Tropism comes from the ancient Greek word tropos, meaning “a turn.” Tropism is a fundamental biological phenomenon defined by the growth or turning movement of an organism in a direction determined by an external stimulus. This mechanism is particularly important for sessile organisms, such as plants, which cannot relocate. Plants use tropisms to continually adjust their architecture, optimizing access to resources like light, water, and nutrients.
Defining Directional Growth
Tropism is primarily a growth response, meaning the directional change is permanent and involves differential cell expansion rather than temporary movement. The plant’s reaction is always described relative to the direction of the stimulus itself.
Growth toward the source of the stimulus is known as positive tropism. For instance, the downward growth of a root into the soil is positive tropism in response to gravity. Conversely, growth away from the stimulus is called negative tropism. A plant shoot growing upward, away from the gravitational pull of the earth, demonstrates negative tropism. This positive or negative designation describes the range of directional growth responses observed in plants.
Categorizing Responses by Stimulus
Plants exhibit a range of tropisms, named for the specific environmental trigger that elicits the response. Phototropism is the growth response to light. Shoots display positive phototropism, bending toward light to maximize photosynthesis, while roots typically show negative phototropism, growing away from light.
Geotropism, also called gravitropism, is the growth response to gravity. The downward growth of roots is a positive gravitropic response, ensuring anchoring and access to underground water. The upward growth of stems is a negative gravitropic response, positioning the leaves for optimal light capture. Roots also exhibit positive hydrotropism, which is directional growth toward a moisture gradient sensed by the root cap.

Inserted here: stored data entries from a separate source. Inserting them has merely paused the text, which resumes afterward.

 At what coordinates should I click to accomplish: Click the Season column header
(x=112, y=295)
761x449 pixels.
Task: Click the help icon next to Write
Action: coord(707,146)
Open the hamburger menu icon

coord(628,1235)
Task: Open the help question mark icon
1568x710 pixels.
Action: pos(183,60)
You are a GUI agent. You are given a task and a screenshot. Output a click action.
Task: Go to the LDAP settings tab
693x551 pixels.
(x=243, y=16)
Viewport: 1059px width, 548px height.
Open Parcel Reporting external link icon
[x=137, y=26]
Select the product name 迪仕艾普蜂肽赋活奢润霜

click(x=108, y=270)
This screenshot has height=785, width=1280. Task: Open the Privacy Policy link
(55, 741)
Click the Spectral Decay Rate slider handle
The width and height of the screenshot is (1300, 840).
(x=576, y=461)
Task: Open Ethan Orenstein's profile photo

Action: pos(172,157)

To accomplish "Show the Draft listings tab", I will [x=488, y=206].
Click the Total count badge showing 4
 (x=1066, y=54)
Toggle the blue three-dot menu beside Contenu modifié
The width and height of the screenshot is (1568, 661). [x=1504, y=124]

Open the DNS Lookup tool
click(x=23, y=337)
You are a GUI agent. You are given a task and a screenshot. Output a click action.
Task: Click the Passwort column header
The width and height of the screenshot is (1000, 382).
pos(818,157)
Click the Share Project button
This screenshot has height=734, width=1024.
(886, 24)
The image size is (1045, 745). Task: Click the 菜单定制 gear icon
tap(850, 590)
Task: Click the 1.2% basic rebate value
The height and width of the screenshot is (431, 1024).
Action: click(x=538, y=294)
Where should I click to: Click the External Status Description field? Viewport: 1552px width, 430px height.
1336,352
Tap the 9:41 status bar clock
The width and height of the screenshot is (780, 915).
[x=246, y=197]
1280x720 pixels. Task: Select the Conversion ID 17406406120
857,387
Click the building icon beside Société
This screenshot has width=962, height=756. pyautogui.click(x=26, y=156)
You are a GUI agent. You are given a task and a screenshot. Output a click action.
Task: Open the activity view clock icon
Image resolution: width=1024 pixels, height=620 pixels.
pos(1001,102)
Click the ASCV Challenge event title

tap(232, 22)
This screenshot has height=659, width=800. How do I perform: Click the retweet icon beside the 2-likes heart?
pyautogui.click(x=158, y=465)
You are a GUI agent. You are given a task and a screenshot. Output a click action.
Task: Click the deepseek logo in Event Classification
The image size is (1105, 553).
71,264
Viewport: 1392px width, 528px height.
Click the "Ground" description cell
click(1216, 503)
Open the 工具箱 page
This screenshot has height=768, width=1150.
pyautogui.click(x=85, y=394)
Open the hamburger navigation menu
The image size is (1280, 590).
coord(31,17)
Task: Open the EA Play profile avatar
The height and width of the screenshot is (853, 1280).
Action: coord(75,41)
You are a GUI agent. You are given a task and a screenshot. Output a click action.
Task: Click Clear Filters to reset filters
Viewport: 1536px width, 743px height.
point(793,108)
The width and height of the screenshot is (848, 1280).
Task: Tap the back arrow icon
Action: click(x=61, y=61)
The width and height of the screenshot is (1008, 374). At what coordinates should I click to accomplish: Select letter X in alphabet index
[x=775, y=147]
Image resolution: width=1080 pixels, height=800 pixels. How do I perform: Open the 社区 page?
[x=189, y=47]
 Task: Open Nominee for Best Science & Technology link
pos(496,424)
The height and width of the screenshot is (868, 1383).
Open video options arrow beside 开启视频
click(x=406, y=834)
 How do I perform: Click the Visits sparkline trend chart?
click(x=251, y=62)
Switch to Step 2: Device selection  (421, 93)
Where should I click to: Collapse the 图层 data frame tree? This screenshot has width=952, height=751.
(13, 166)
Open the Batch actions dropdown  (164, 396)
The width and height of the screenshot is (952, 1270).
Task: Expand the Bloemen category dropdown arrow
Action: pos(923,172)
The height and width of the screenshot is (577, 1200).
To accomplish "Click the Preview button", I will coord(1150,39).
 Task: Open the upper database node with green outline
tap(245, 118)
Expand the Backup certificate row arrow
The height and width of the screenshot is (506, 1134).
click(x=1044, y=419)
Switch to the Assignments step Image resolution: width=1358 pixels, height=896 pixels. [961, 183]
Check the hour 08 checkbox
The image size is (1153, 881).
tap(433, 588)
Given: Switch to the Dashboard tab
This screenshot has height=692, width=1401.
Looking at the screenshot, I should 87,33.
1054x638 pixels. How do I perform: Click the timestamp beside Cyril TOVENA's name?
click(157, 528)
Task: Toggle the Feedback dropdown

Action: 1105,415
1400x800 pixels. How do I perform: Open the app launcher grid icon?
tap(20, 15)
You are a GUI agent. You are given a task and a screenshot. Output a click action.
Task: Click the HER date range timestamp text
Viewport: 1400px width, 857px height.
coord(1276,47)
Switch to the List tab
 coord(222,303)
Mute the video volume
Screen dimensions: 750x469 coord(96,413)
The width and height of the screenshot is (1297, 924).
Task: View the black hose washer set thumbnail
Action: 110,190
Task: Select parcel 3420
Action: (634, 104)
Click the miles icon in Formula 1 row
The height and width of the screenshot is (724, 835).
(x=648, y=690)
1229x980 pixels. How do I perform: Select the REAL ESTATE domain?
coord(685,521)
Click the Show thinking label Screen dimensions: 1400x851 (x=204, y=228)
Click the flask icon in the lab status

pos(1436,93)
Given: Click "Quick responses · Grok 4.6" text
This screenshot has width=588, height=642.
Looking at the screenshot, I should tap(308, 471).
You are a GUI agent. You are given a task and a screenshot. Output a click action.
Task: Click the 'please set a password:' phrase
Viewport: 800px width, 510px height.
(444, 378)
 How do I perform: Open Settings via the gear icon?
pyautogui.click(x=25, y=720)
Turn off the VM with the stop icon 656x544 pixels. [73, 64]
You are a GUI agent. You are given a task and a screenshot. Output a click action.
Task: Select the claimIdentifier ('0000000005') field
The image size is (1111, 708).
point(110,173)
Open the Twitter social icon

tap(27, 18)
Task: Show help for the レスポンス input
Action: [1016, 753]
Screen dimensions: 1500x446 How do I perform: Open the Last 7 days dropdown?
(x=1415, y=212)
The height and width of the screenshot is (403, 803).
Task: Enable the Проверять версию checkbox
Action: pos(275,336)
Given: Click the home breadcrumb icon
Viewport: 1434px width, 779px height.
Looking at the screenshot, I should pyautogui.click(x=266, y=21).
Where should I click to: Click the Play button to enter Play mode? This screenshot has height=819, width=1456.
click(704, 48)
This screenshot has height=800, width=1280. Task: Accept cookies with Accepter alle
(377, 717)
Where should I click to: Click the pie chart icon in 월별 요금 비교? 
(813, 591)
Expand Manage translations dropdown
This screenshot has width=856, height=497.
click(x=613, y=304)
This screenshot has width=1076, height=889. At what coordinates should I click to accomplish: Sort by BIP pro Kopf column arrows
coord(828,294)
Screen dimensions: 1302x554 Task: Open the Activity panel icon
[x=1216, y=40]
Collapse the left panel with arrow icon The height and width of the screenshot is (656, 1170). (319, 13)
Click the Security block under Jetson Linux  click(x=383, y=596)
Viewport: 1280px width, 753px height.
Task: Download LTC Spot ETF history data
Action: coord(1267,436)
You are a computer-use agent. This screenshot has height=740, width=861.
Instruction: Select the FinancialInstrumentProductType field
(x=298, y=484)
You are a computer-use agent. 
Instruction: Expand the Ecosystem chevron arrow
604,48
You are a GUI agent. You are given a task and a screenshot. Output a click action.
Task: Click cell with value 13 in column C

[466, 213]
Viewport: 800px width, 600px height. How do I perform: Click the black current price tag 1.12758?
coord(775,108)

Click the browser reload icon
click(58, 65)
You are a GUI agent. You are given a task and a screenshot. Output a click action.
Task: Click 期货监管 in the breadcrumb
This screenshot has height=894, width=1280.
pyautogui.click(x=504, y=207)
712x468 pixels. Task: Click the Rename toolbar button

The response to physical touch is called thigmotropism, commonly observed in climbing plants. Tendrils show positive thigmotropism, coiling around a support structure upon contact. Conversely, roots demonstrate negative thigmotropism, adjusting their growth direction to move away from rigid obstacles like rocks, allowing for unimpeded penetration through the soil.
Chemotropism involves growth guided by a chemical gradient, crucial for plant reproduction. The primary example is the growth of the pollen tube after landing on a flower’s stigma. The tube demonstrates positive chemotropism by elongating directly toward the ovule, guided by specific chemical signals released to ensure fertilization.
The Role of Hormones in Direction
The underlying biological mechanism that executes these directional movements relies heavily on specialized plant hormones known as auxins. Auxins are synthesized in the growing tips of shoots and roots, and their redistribution across a plant organ causes the characteristic bend. This concept is central to the Cholodny-Went hypothesis, which explains how an external stimulus is translated into directional growth.
In phototropism, blue light is sensed by photoreceptor proteins, which trigger the lateral movement of auxin from the illuminated side of the stem to the shaded side. The resulting higher concentration of auxin on the shaded side causes those cells to elongate faster than the cells on the lit side, forcing the stem to curve toward the light source. This movement is facilitated by specialized protein channels embedded in the cell membranes, such as PIN proteins.
A similar, though more complex, mechanism governs gravitropism. Specialized cells in the root cap, called statocytes, contain dense starch granules known as statoliths. These statoliths sediment to the lowest point of the cell, sensing the direction of gravity. This signal causes auxin to accumulate on the lower side of both the root and the shoot. Critically, high concentrations of auxin stimulate elongation in shoots but inhibit elongation in roots. This means the lower side of the shoot grows faster (bending up), while the lower side of the root grows slower (bending down).
How Tropism Differs from Other Movements
The requirement for directional growth distinguishes tropisms from other types of plant movement. The most common alternative is Nastic Movement, a plant response that is entirely non-directional relative to the stimulus. While a stimulus is required, the direction of the movement is predetermined by the plant’s anatomy, not the location of the trigger.
A common example of nastic movement is the rapid closing of the leaves of the Mimosa pudica or the snapping shut of a Venus flytrap, both responding to touch. These actions are driven by rapid changes in turgor pressure within specialized motor cells and are not directional growth responses. Another distinct type of movement is Taxis, which is the directional movement of an entire motile organism, typically single-celled, toward or away from a stimulus.